En el Caribe colombiano decimos que alguien «pela el cobre» cuando muestra lo que realmente es. La frase suele aplicarse a quien logra ocultar durante un tiempo ciertos defectos o guardar algún grado de compostura, hasta que una circunstancia lo deja al descubierto. Ignoro el origen de la expresión, pero la imagen es clara: una superficie brillante que, con el desgaste, pierde el recubrimiento y revela lo que había debajo. Todos procuramos mostrar nuestra mejor versión frente a los demás, lo difícil es mantenerla cuando los hechos nos ponen a prueba.
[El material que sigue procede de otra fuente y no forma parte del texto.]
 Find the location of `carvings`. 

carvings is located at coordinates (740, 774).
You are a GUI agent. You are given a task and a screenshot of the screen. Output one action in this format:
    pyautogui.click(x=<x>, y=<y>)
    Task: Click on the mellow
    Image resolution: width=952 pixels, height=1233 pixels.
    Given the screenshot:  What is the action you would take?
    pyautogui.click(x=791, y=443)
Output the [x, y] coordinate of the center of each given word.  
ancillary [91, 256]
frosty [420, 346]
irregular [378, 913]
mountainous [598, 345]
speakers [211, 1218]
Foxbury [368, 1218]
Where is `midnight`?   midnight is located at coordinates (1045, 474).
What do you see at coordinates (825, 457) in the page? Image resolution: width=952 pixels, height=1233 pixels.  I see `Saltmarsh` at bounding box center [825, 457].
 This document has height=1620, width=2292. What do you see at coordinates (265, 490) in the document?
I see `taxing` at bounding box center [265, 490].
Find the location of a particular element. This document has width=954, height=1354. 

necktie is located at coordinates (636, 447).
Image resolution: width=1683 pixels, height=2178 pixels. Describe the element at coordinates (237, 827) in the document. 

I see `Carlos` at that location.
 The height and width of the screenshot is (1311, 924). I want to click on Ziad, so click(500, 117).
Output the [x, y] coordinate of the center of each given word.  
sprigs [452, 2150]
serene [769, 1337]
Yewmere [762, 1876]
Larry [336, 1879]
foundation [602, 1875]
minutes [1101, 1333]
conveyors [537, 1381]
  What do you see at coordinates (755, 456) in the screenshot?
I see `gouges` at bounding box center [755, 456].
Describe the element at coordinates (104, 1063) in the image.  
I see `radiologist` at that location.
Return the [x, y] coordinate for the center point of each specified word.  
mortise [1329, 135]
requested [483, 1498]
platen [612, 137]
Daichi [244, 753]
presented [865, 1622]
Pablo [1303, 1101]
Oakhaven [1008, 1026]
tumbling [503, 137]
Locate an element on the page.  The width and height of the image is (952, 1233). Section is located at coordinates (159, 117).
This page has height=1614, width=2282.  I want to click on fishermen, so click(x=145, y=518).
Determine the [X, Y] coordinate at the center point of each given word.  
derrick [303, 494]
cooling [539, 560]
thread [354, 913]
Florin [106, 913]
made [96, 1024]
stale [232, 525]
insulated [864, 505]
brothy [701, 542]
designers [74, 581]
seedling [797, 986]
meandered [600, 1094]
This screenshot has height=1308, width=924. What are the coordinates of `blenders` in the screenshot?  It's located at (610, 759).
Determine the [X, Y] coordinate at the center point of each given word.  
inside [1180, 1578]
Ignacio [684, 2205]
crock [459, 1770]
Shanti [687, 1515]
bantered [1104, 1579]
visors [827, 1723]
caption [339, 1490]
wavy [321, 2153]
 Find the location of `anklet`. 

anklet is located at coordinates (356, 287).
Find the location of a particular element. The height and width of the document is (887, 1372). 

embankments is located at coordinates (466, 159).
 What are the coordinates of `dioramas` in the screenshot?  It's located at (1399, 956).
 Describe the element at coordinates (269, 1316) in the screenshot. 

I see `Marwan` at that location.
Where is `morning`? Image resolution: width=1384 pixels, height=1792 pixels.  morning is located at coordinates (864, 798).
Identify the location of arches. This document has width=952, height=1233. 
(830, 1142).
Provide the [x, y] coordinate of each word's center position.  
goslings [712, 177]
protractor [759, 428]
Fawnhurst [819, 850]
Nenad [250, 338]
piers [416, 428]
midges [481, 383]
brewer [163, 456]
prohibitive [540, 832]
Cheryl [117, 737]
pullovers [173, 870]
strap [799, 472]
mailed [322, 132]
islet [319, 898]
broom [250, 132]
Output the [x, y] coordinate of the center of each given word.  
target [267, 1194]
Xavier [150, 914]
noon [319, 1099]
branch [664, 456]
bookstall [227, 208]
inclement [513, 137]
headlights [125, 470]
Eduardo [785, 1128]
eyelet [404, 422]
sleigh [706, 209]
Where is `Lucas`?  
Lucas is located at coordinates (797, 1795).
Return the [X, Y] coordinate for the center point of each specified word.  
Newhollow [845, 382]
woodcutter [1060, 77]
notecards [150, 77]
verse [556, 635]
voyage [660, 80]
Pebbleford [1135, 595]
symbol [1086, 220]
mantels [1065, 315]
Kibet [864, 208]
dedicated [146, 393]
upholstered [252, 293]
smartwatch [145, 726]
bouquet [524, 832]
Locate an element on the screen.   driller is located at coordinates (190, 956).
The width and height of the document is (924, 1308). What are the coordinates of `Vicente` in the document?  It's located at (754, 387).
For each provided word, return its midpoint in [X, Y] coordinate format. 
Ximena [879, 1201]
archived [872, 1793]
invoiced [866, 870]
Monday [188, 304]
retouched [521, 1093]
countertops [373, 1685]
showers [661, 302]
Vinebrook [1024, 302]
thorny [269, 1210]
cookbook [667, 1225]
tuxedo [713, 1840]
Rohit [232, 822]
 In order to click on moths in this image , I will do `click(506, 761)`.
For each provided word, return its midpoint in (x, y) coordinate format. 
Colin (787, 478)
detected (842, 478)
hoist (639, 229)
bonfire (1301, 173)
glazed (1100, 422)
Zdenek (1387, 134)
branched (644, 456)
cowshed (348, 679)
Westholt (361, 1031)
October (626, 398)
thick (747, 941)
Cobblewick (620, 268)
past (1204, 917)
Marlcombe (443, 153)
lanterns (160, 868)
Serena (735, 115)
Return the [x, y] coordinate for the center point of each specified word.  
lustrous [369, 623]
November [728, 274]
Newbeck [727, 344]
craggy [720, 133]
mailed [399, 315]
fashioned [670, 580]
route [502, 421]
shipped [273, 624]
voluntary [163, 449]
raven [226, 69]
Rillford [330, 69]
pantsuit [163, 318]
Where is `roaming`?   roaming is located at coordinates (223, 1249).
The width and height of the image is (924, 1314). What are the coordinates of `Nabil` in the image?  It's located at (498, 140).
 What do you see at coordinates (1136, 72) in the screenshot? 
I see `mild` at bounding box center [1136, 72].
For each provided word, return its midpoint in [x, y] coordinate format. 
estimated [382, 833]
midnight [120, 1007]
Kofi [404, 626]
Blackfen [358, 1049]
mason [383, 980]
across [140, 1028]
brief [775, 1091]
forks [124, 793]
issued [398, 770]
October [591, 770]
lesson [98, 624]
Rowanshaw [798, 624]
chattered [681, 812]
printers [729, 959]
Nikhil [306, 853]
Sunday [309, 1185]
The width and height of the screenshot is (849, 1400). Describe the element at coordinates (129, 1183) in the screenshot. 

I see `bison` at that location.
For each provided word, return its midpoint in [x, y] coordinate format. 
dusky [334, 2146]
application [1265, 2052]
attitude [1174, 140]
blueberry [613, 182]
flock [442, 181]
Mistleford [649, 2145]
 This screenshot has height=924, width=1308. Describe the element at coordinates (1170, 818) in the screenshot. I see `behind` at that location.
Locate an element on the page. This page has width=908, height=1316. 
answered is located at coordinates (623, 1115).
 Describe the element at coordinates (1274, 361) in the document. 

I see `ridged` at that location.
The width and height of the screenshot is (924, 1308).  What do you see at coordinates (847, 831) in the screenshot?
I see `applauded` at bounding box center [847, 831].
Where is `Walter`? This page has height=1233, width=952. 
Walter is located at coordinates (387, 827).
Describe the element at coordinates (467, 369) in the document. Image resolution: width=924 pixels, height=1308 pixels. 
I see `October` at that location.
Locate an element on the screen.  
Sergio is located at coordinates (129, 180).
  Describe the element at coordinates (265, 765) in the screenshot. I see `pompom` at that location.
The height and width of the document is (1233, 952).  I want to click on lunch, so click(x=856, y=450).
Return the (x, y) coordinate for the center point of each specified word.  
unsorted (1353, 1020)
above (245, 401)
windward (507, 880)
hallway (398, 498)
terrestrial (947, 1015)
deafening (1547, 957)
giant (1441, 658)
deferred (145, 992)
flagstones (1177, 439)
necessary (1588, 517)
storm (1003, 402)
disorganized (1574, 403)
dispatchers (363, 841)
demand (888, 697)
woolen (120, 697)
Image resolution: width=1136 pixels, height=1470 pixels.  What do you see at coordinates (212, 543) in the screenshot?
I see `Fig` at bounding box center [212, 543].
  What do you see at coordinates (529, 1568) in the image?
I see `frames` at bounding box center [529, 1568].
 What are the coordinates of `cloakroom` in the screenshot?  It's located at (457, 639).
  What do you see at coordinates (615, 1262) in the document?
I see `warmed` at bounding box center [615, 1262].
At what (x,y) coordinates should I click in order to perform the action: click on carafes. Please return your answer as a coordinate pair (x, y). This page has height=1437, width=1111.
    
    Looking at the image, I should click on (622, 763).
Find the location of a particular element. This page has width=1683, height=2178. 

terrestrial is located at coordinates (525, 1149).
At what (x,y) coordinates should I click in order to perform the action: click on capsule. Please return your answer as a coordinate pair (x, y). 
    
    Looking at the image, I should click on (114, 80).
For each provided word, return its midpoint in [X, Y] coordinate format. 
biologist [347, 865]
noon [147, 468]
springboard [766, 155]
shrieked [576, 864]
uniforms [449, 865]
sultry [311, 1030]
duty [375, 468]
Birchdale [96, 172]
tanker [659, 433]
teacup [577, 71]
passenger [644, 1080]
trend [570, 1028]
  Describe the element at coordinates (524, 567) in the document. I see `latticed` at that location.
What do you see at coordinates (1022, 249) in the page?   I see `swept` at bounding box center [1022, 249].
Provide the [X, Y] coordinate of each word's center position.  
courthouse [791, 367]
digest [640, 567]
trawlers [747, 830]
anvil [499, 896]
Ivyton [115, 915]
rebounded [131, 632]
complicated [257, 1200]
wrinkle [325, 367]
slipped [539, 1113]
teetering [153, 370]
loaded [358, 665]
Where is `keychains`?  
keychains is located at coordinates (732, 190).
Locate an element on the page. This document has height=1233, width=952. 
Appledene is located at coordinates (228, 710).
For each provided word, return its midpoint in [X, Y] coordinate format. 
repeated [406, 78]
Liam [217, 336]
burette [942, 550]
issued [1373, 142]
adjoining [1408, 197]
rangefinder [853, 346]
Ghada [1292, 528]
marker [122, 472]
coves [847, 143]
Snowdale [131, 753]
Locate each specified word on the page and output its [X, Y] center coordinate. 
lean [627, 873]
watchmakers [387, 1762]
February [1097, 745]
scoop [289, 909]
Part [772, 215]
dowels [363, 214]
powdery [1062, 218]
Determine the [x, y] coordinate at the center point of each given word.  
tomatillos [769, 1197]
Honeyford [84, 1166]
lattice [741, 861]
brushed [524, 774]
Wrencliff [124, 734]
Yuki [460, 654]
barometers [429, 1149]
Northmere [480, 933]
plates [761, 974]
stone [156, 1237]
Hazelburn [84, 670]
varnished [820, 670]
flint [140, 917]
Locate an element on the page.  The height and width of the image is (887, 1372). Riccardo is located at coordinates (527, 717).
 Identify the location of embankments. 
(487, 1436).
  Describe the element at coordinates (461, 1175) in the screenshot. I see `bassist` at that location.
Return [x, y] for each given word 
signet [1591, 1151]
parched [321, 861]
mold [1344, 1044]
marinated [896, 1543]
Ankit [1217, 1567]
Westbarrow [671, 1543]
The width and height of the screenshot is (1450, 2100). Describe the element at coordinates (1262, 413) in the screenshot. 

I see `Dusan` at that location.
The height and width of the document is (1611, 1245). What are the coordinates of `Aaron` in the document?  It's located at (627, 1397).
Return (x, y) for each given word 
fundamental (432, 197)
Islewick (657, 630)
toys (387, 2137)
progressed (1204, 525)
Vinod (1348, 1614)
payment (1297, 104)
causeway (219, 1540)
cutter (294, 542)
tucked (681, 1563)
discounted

Pocas situaciones exponen tanto a una persona como una victoria o una derrota inesperada. Mientras la vida transcurre por cauces previsibles, es relativamente fácil disimular, contener impulsos y regular emociones. Pero los grandes triunfos y las grandes decepciones suelen alterar ese equilibrio. Hay quienes saben ganar sin humillar y perder sin culpar a los demás. Otros, en cambio, muestran aspectos de su carácter que hasta ese momento se desconocían o apenas se intuían.
Winston Churchill, que conoció triunfos y derrotas como pocos estadistas del siglo XX, propuso una fórmula sencilla para esos momentos extraordinarios: «En la derrota, desafío; en la victoria, magnanimidad». El desafío no consiste en negar la realidad, buscar chivos expiatorios ni en desconocer las reglas del juego, sino en afrontar la adversidad con dignidad y perseverancia. La magnanimidad, por su parte, es la generosidad de quien gana sin alardes excesivos, la moderación de quien entiende que el triunfo no lo vuelve infalible. No son virtudes fáciles y por eso escasean.
Los discursos pueden ensayarse, las entrevistas prepararse y las apariciones públicas planearse hasta el último detalle. Las reacciones urgentes, en cambio, ofrecen menos margen para la simulación y evidencian rasgos que suelen pasar inadvertidos. Y cuando se trata de quienes aspiran a ejercer responsabilidades públicas, esos rasgos muestran el talante, que puede ser tan importante como cualquier propuesta técnica.
Quizá por eso las horas posteriores a las elecciones del domingo han resultado tan ilustrativas. Algunos parecen no encajar la idea de perder influencia y responden sembrando dudas sobre procedimientos legítimos. Otros, animados por el éxito, parecen convencidos de que ese respaldo justifica elevar aún más el tono de la confrontación. No sé qué ocurrirá en las próximas semanas. Lo que sí sé es que, en momentos como estos, abundan las oportunidades para que las personas revelen su carácter. O, como diríamos en el Caribe, para que pelen el cobre y terminemos de saber lo que podemos esperar de ellos.